Render the records from the line with "Sort by Цена" up to and including the line with "Action: coord(97,11)" as a numbered list, leaving out blank lines. Include only those lines.

★ ★ ★ ★ ★

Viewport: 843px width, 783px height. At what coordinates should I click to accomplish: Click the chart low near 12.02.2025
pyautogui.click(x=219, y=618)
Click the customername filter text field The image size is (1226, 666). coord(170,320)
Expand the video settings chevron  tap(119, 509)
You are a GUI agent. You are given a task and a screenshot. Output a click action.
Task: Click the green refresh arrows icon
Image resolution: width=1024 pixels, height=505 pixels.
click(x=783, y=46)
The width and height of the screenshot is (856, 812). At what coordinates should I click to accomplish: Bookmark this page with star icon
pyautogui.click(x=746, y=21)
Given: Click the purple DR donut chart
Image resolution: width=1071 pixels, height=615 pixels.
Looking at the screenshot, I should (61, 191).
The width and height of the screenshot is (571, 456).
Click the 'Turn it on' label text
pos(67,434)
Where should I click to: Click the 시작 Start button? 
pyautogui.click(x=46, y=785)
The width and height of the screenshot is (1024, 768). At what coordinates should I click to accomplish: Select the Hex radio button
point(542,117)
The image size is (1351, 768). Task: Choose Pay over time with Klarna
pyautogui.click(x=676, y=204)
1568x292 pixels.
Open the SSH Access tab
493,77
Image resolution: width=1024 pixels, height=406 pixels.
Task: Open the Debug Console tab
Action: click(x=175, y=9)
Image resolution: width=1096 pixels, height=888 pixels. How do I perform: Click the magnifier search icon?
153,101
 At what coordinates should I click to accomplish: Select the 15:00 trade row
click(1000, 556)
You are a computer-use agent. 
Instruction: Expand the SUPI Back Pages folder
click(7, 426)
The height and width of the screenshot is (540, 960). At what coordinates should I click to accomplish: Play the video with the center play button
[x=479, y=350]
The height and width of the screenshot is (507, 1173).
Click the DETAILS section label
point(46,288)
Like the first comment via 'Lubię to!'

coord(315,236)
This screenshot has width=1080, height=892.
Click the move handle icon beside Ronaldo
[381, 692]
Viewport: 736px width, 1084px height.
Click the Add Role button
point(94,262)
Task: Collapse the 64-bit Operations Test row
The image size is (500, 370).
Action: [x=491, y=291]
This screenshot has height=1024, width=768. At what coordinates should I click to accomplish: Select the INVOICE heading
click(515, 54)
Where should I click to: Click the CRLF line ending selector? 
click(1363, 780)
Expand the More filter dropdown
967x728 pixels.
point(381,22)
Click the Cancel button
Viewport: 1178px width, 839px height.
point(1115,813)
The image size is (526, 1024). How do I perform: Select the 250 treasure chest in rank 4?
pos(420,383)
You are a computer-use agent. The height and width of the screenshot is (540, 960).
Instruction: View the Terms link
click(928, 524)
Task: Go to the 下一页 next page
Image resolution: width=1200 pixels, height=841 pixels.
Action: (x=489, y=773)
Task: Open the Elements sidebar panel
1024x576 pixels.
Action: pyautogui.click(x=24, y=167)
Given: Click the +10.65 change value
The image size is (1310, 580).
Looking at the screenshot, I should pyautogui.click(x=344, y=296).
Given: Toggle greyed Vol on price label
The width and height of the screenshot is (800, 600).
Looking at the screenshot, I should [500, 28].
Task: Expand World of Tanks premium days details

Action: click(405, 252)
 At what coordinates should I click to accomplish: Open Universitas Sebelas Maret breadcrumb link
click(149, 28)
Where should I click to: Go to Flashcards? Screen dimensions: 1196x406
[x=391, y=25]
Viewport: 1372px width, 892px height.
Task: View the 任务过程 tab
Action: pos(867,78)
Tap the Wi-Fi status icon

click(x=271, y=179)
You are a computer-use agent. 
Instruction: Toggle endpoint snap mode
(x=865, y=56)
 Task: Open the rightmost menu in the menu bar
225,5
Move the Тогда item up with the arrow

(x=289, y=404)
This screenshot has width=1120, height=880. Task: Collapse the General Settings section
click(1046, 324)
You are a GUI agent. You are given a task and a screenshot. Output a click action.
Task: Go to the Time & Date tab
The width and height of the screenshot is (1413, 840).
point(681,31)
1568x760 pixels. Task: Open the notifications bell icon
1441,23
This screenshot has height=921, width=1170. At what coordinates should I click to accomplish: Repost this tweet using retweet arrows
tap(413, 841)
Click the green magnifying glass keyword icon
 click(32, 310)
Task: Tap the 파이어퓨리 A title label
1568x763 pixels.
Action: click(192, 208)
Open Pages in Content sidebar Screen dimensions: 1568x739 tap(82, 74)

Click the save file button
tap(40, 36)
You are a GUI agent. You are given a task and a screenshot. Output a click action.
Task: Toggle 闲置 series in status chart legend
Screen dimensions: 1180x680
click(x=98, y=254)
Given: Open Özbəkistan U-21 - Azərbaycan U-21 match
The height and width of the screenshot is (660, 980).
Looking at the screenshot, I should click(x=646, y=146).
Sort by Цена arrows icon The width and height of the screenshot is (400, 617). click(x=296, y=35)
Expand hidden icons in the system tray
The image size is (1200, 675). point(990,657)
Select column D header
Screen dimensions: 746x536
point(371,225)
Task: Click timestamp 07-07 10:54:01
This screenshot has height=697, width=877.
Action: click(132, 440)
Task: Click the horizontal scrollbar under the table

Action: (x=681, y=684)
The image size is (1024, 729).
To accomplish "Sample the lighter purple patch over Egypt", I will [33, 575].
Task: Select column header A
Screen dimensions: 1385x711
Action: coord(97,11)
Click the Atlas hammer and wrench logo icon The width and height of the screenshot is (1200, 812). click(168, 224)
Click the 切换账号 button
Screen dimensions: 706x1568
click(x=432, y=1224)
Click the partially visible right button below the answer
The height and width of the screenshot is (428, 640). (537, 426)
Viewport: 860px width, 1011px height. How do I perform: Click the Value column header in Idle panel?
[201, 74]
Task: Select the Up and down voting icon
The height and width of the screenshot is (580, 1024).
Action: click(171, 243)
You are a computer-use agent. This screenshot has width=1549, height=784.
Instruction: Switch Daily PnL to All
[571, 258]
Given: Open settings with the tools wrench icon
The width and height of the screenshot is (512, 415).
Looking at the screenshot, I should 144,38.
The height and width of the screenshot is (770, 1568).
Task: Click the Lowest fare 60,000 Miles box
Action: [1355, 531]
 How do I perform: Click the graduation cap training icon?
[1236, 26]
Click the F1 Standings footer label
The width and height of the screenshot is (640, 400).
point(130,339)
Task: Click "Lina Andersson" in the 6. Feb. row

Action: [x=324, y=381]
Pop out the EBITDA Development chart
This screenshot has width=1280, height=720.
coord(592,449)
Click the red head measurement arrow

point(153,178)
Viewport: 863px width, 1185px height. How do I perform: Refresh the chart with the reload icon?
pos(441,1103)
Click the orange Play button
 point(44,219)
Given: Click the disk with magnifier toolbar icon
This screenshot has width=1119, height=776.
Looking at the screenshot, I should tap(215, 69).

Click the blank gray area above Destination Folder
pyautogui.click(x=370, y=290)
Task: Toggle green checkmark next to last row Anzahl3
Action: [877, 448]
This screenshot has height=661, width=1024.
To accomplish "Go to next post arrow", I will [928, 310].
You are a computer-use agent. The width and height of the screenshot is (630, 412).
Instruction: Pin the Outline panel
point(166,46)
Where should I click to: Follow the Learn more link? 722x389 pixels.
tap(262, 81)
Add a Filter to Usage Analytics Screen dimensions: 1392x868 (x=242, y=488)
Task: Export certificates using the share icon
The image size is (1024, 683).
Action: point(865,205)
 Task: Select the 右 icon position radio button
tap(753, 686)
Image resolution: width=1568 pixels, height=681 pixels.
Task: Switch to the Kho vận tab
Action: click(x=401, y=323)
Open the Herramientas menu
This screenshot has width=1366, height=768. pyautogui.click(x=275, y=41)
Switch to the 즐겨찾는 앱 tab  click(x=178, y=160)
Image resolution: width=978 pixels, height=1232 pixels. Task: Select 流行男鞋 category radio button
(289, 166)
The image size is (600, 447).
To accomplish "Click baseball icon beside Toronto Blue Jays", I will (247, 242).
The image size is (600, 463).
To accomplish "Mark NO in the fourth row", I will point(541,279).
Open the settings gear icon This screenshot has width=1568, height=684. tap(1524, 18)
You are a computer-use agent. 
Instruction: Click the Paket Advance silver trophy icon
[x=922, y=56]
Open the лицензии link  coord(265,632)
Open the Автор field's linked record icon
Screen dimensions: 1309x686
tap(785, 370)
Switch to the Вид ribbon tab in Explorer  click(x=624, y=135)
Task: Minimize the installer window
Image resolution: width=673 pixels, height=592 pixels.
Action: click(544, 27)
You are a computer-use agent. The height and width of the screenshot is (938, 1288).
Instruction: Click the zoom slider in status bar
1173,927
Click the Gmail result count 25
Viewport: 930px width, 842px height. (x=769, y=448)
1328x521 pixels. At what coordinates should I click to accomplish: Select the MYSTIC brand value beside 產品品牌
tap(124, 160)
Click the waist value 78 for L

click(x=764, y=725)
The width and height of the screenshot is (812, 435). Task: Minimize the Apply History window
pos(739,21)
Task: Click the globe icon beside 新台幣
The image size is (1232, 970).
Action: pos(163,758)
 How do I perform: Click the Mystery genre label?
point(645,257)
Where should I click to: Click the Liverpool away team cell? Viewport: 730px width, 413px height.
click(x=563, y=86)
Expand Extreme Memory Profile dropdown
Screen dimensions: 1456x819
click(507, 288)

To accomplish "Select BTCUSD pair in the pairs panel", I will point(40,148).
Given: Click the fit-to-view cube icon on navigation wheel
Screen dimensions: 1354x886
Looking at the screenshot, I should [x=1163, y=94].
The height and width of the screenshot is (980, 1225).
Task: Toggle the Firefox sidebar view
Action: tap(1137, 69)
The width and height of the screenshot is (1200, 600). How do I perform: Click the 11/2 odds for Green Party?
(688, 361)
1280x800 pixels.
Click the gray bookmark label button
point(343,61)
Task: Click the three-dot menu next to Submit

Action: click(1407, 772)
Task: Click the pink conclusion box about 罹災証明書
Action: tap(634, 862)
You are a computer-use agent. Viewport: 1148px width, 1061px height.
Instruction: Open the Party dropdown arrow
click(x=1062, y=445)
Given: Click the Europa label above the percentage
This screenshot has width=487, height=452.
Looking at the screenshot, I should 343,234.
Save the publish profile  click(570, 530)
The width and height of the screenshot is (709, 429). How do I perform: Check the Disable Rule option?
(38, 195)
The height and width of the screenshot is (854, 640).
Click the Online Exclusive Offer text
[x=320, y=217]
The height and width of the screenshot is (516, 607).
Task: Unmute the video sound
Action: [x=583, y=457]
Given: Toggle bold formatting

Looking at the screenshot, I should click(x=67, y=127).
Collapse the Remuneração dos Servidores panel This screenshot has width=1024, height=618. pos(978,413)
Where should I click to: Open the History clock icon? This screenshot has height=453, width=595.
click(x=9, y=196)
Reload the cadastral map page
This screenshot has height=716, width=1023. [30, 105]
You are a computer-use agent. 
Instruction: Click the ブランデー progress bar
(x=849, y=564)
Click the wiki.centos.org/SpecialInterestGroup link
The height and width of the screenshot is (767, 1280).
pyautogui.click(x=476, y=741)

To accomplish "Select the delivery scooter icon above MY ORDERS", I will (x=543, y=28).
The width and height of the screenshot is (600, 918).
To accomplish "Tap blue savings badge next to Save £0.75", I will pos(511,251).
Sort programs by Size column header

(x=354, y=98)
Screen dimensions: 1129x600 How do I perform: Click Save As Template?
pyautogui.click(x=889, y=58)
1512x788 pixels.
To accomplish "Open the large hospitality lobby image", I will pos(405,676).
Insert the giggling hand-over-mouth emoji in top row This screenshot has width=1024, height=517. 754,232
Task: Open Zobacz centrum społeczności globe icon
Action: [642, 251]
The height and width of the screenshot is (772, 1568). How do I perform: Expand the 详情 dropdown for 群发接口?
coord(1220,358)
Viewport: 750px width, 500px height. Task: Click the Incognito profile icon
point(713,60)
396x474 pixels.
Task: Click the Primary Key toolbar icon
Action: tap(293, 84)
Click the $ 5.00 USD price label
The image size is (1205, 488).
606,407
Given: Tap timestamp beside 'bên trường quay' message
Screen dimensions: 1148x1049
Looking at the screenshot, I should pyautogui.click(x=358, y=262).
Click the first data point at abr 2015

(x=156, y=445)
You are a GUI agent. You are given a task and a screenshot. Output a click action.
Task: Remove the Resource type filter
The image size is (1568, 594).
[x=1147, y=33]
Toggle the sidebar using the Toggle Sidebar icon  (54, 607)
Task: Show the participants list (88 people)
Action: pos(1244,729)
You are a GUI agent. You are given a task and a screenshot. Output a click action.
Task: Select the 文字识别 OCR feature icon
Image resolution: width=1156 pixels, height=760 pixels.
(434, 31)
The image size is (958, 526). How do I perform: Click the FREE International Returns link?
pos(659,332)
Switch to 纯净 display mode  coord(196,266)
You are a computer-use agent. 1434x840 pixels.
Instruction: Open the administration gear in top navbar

★ ★ ★ ★ ★

Answer to the task:
1. Sort by Цена arrows icon The width and height of the screenshot is (400, 617). click(x=296, y=35)
2. Expand hidden icons in the system tray
3. The image size is (1200, 675). point(990,657)
4. Select column D header
5. Screen dimensions: 746x536
6. point(371,225)
7. Task: Click timestamp 07-07 10:54:01
8. This screenshot has height=697, width=877.
9. Action: click(132, 440)
10. Task: Click the horizontal scrollbar under the table
11. Action: (x=681, y=684)
12. The image size is (1024, 729).
13. To accomplish "Sample the lighter purple patch over Egypt", I will [33, 575].
14. Task: Select column header A
15. Screen dimensions: 1385x711
16. Action: coord(97,11)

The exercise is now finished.